Only the lines from the one with "Given: Launch the clip in SC Theremin track" through the last line of the data below are to be duplicated, exactly and without pictures.

*** Opening Information shown ***

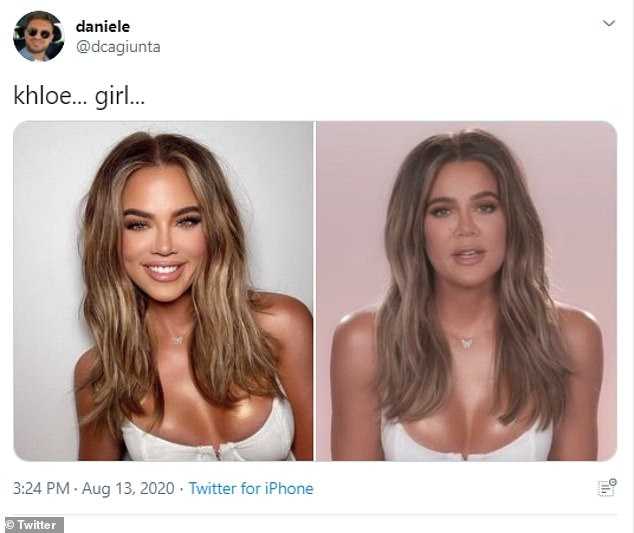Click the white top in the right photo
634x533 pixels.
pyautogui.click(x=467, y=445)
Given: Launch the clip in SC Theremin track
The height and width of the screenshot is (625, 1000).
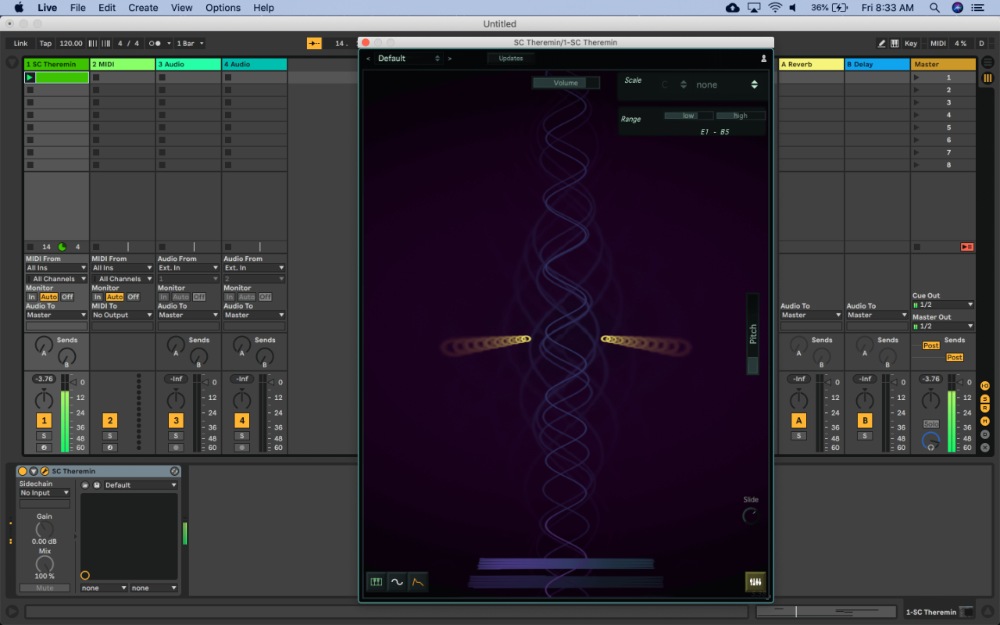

*** Closing Information shown ***

### Solution
Given: Launch the clip in SC Theremin track
The height and width of the screenshot is (625, 1000).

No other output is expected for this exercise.